Go to the line holding "Instruction: Click the NEW breadcrumb item" in the entries below and write out exactly every line down to and including the line holding "Viewport: 1920px width, 1080px height.".
** Records for this task follows **
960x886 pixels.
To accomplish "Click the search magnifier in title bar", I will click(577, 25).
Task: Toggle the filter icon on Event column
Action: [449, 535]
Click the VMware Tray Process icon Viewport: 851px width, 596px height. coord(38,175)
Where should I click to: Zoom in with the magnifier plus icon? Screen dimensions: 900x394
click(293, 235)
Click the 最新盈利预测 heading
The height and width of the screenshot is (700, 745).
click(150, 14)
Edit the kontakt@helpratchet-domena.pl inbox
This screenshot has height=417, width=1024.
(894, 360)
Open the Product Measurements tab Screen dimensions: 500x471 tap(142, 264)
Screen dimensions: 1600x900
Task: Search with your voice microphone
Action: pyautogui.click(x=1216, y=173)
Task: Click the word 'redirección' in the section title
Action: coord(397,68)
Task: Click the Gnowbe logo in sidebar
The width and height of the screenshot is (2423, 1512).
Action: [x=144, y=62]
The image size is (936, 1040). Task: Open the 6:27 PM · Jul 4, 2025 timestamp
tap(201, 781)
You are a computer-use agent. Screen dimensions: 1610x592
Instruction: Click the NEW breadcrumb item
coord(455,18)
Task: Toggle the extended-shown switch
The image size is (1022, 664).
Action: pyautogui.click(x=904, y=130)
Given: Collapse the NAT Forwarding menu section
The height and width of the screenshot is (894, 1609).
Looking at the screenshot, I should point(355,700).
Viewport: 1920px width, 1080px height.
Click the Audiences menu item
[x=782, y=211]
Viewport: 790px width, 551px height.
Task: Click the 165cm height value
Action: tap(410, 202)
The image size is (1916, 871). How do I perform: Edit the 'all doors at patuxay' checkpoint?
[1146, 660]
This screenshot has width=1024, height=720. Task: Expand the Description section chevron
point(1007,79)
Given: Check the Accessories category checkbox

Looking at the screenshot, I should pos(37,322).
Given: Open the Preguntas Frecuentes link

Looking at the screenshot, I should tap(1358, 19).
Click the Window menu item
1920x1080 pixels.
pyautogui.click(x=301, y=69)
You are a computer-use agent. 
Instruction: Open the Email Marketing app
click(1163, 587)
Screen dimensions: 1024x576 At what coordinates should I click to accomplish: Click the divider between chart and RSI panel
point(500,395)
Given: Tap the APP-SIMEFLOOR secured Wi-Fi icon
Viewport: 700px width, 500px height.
** End of Records for this task **
Answer below »
Instruction: Click the NEW breadcrumb item
coord(455,18)
Task: Toggle the extended-shown switch
The image size is (1022, 664).
Action: pyautogui.click(x=904, y=130)
Given: Collapse the NAT Forwarding menu section
The height and width of the screenshot is (894, 1609).
Looking at the screenshot, I should point(355,700).
Viewport: 1920px width, 1080px height.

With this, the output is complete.